Sampah.. sampah.. sampah..
Kata-kata ini sering dituding sebagai sumber sebuah petaka. Barang bekas rumah tangga basah dan kering, cair dan padat bergumul menjadi satu.
Proses fermentasi akibat jamur dari pembusukan sampah rumah tangga yang terkadang memunculkan belatung bila terlalu lama, menimbulkan bau busuk yang mengganggu pernafasan. Minimal 20kg/hari rumah tangga kami memproduksi sampah.
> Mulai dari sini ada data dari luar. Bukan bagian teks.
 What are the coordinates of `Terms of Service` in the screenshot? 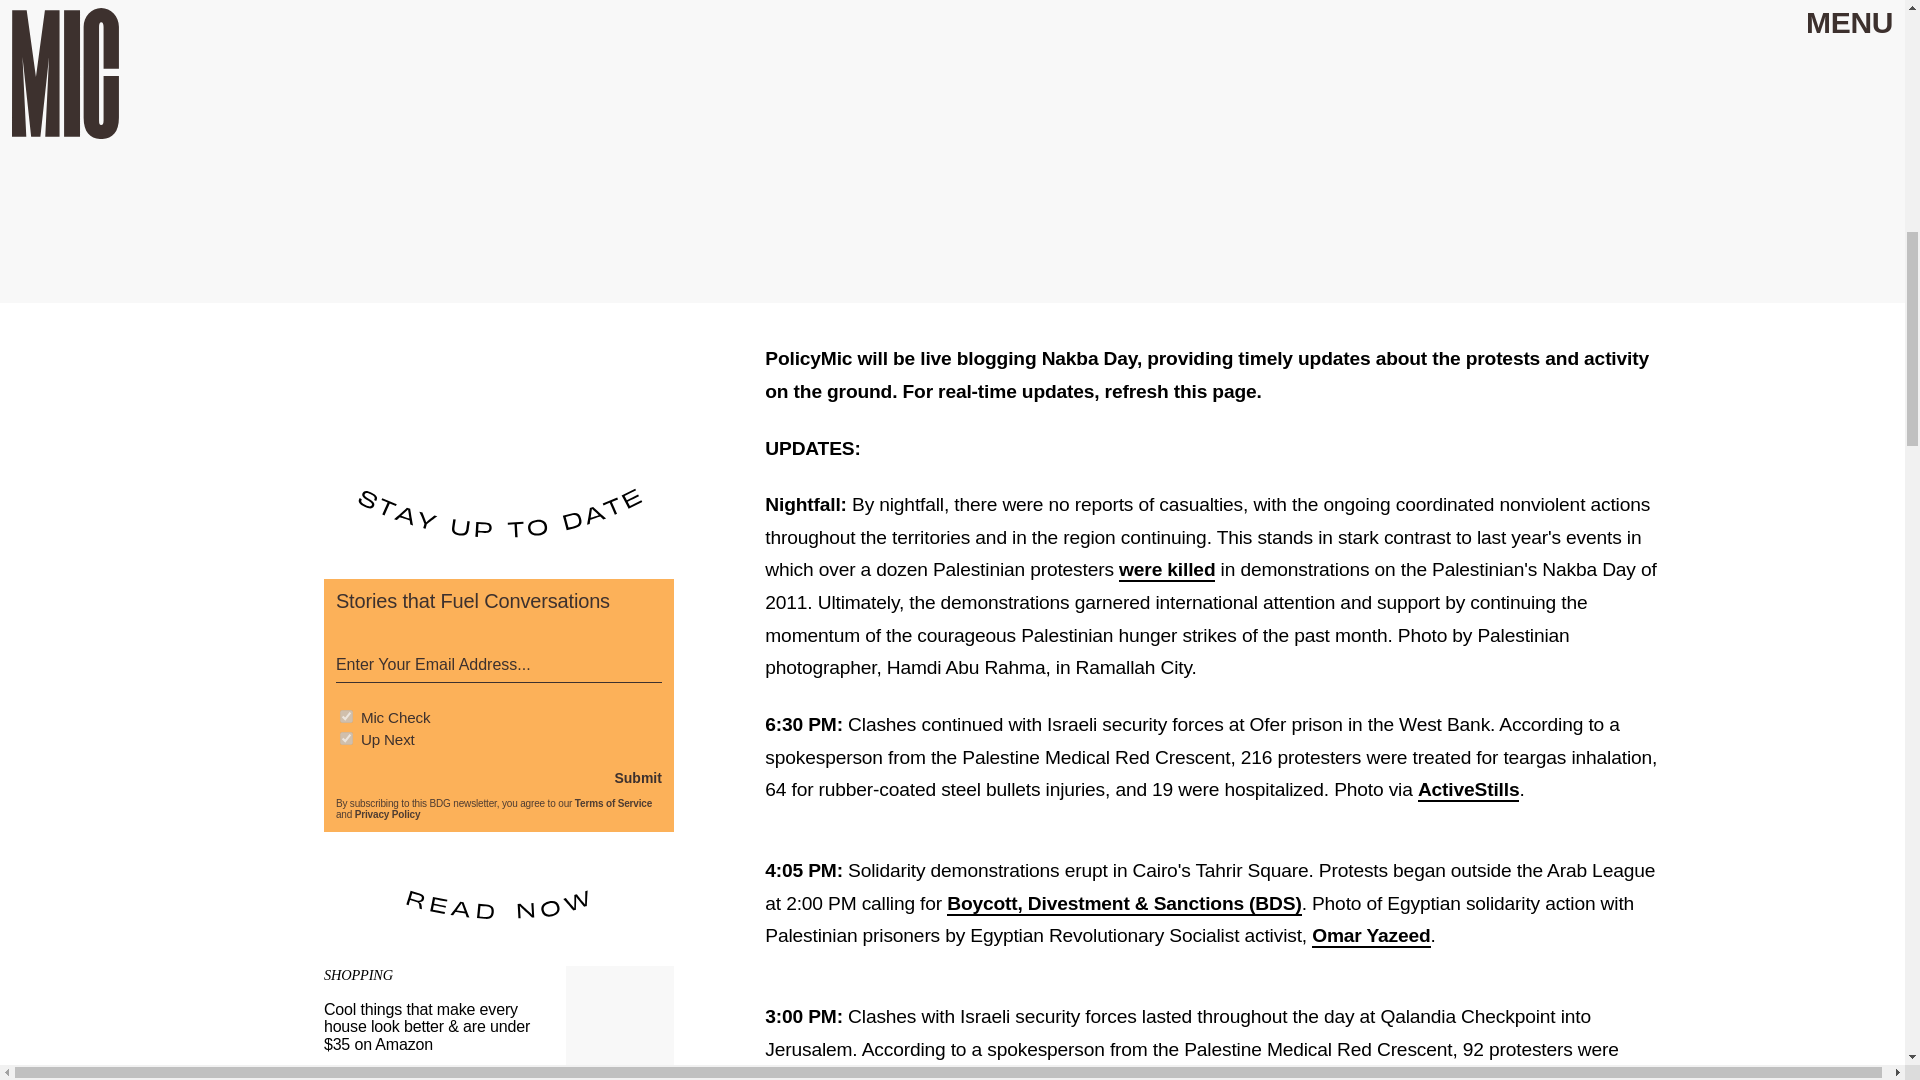 It's located at (613, 803).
Dari bungkus plastik dan kertas, sisa makanan, bahkan kain tak berguna yang telah kotor menjadi sampah.
Sampah itu kami tempatkan dalam tong di depan rumah, setelah sebelumnya dikemas dalam plastik.
Dua hari sekali lelaki tua dari kampung sebelah perumahan mengambilnya dan membuangnya ke penampungan untuk diangkut ke Tempat Pembuangan Akhir di Jatibarang.
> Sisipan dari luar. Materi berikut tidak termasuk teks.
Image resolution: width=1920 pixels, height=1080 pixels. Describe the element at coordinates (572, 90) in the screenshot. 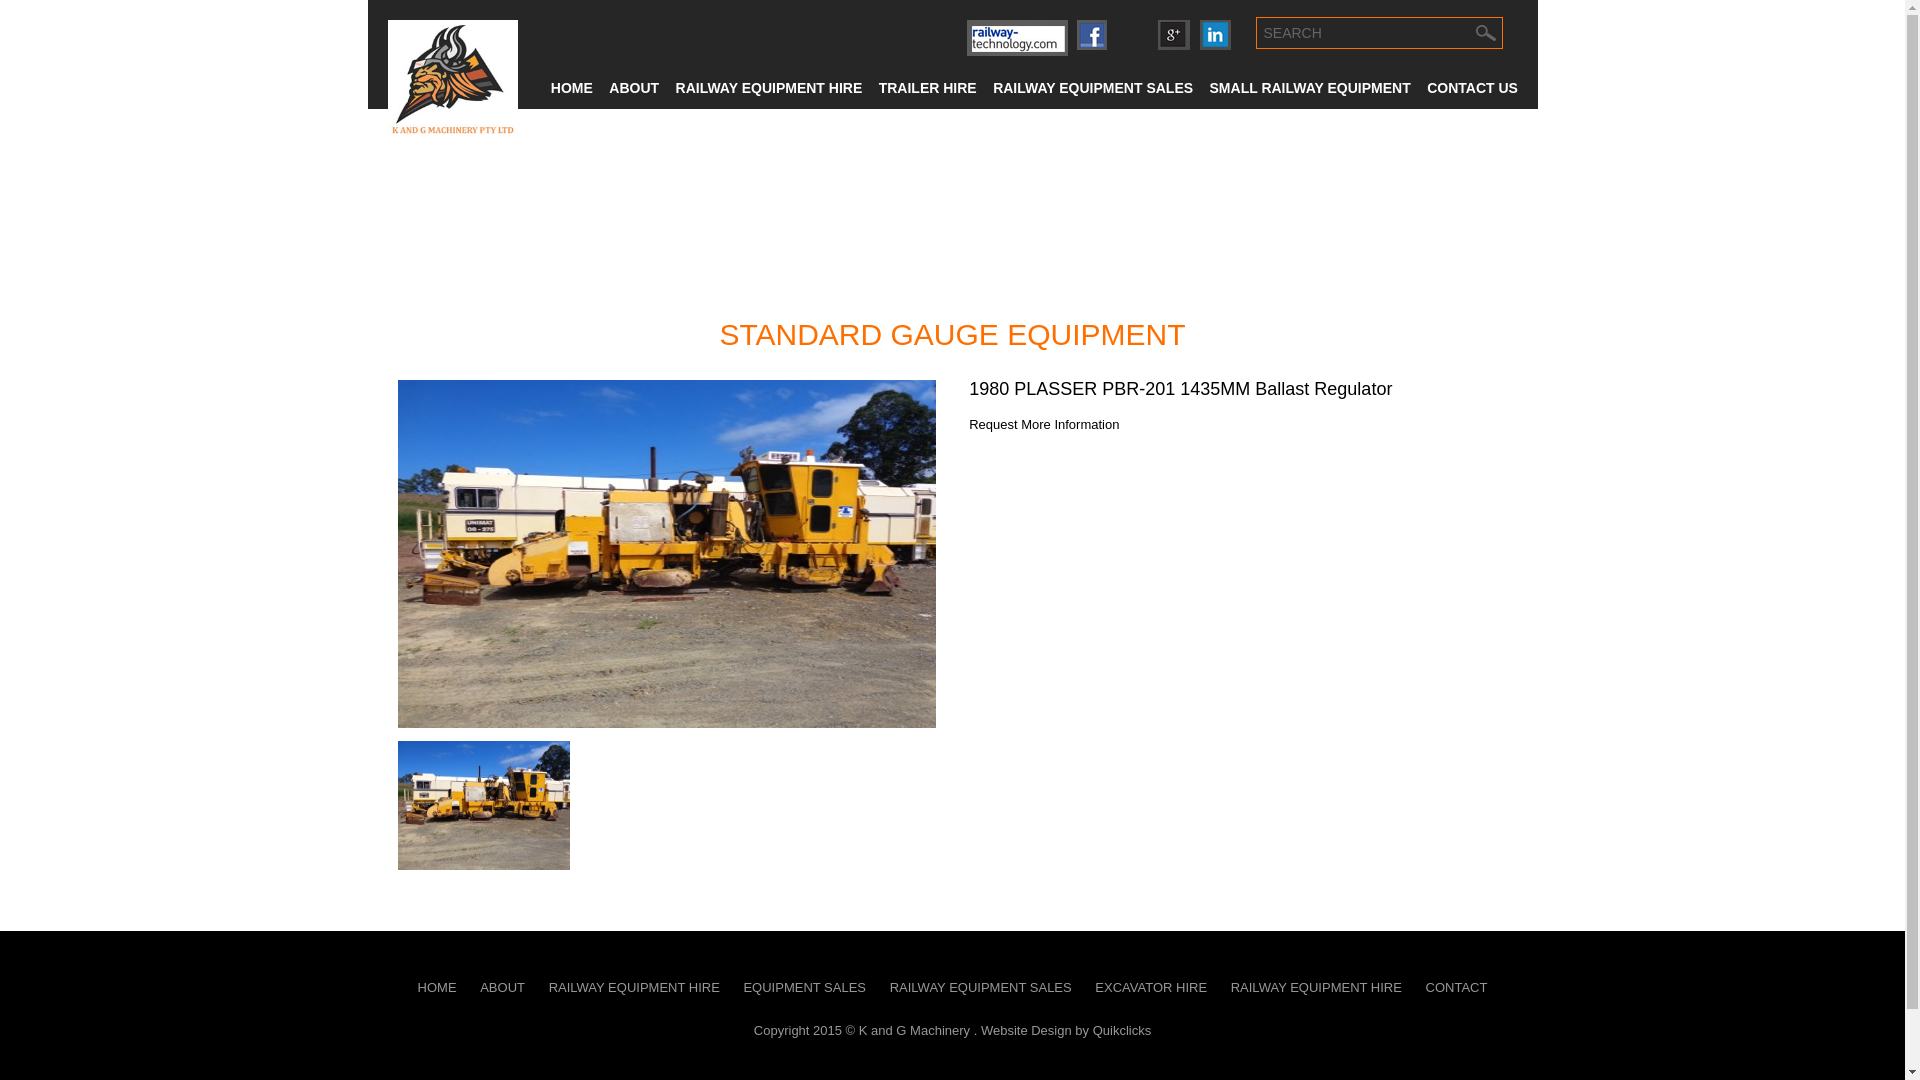

I see `HOME` at that location.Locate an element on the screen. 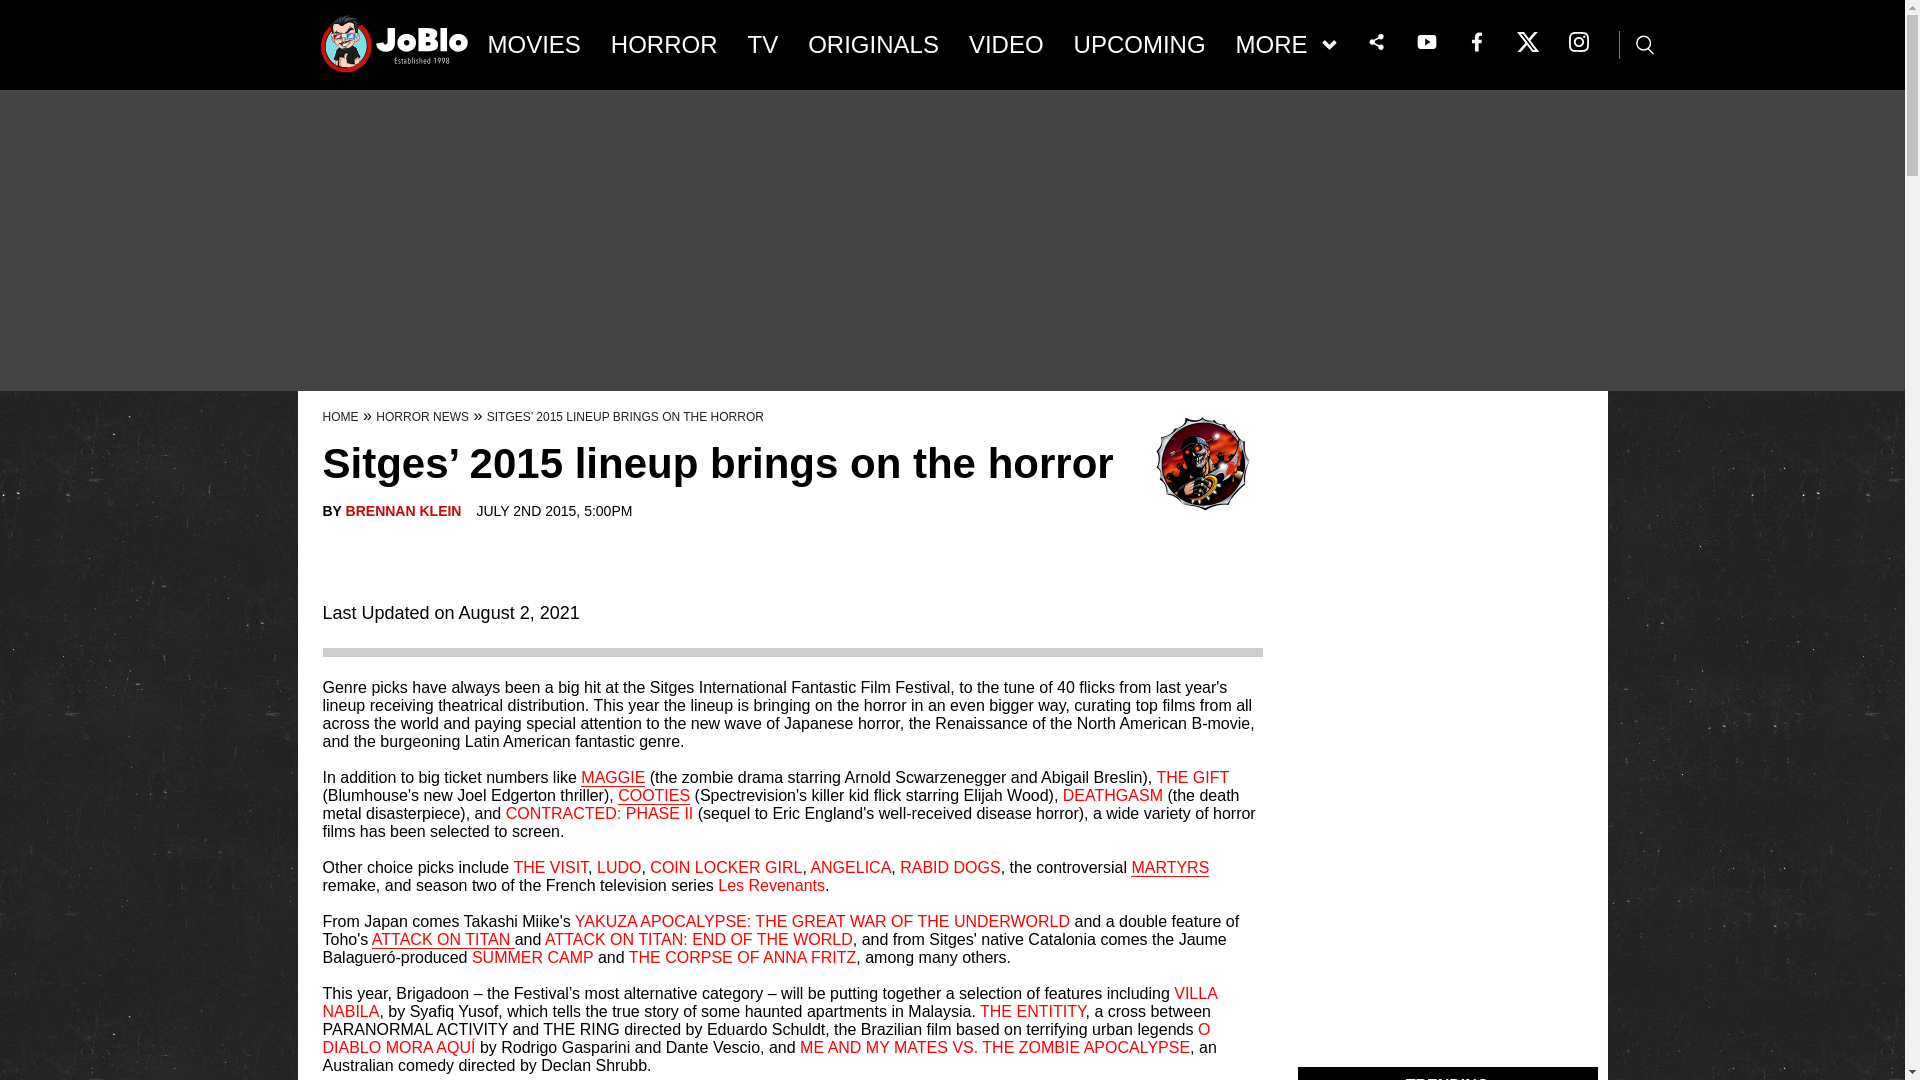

Mbah Kasrun menjadi mitra perumahan kami sudah berpuluh tahun. Awalnya ia memakai gerobag dorong saat mula-mula mengambil sampah dari tempat kami.
Gerobag besar dengan muatan penuh itu terseok melewati gang demi gang yang menjadi kewajibannya. Ongkos sebesar Rp.300.000 ia terima tiap bulan dari tiap RT yang ia angkut sampahnya.
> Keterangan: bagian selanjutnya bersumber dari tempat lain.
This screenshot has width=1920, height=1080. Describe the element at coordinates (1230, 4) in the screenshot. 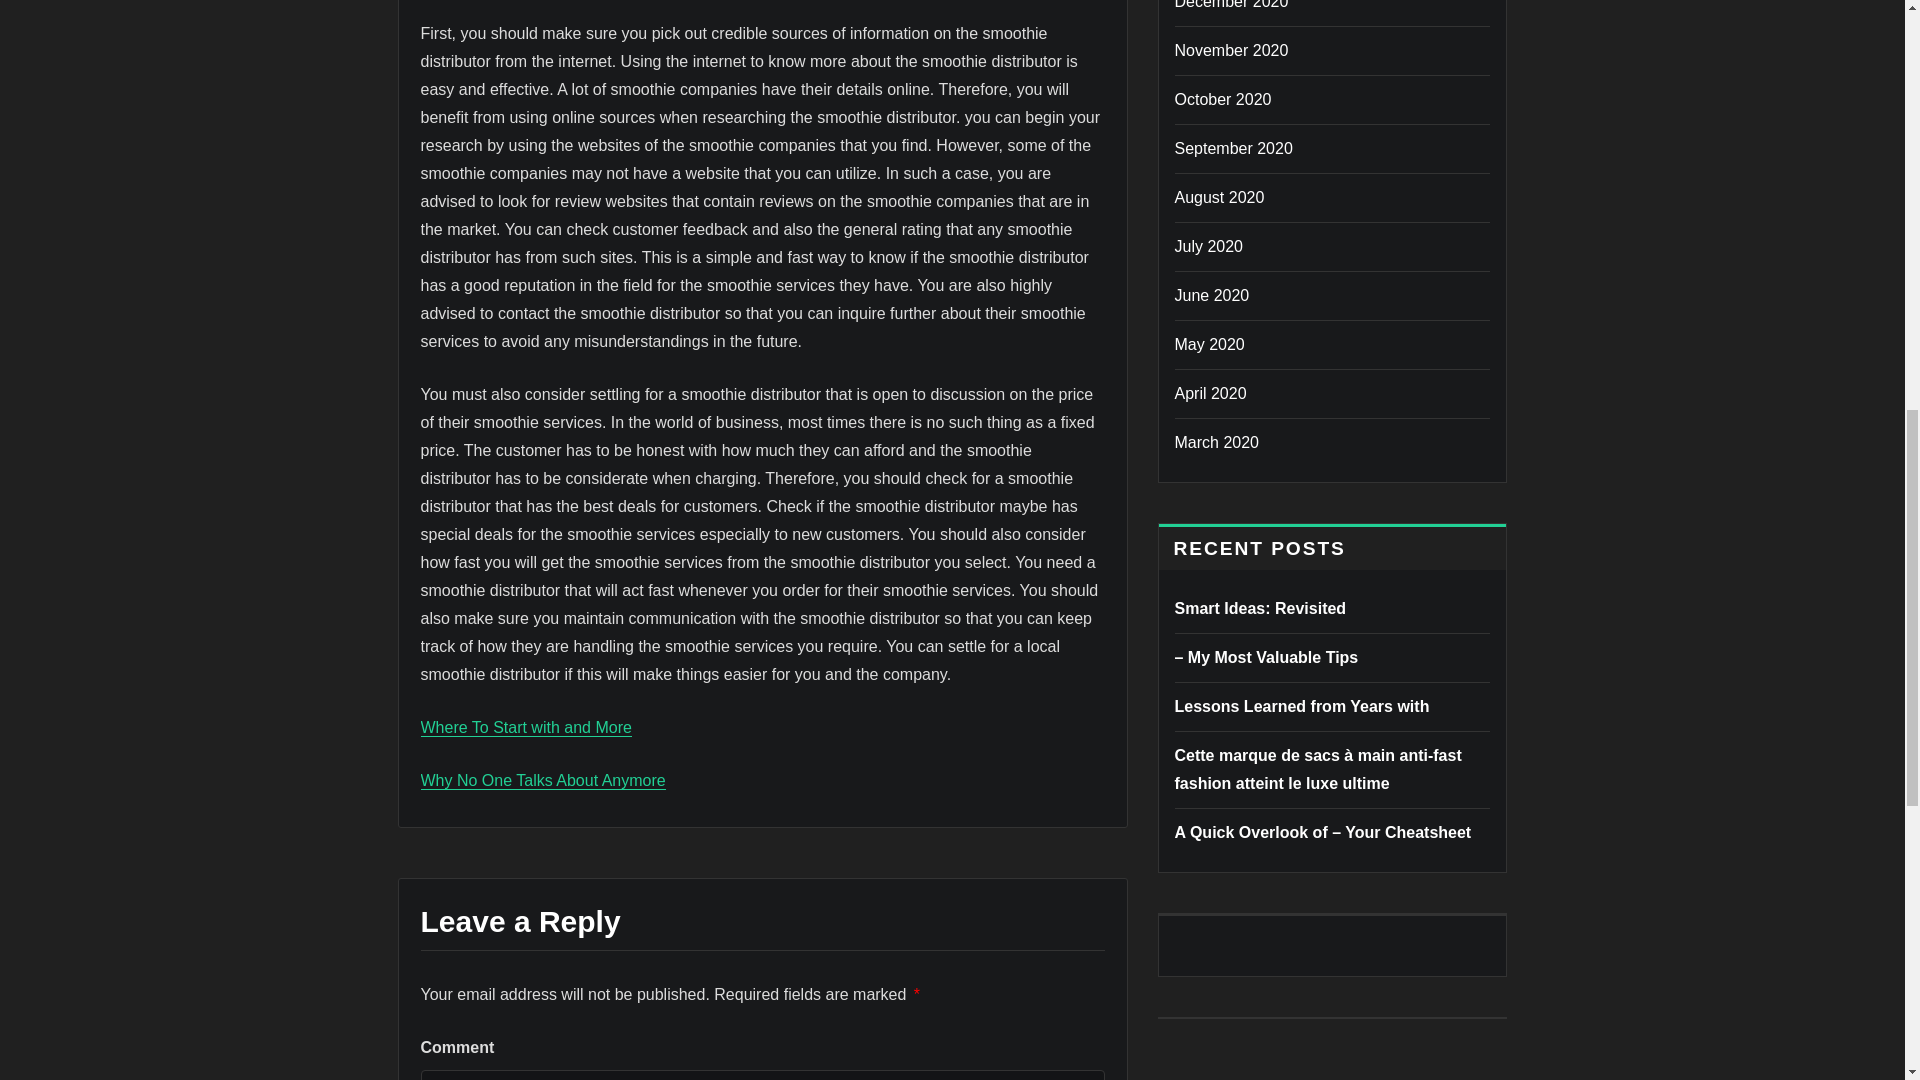

I see `December 2020` at that location.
Waktu itu ia masih sendirian. Usianya yang telah lanjut membuatnya cepat lelah dan sakit-sakitan. Sampai kemudian muncul ide membeli kendaraan roda 3 hanya untuk melayani kami. Dan membuat mobilitasnya semakin lancar dalam mengelola sampah.
Beberapa juta uang simpanannya selama ini dan beberapa rupiah uluran tangan para warga mewujudkan cita-citanya membeli sebuah kendaraan roda 3 pengangkut sampah.
Mbah Kasrun memiliki 6 orang anak dari istrinya. Semuanya telah bekerja dan mandiri memiliki rumah masing-masing di kampungnya.
Anaknya yang bungsu bernama Slamet, membantunya membuang sampah. Bertindak sebagai sopir dan mengawaki kendaraannya berputar mengitari kampung.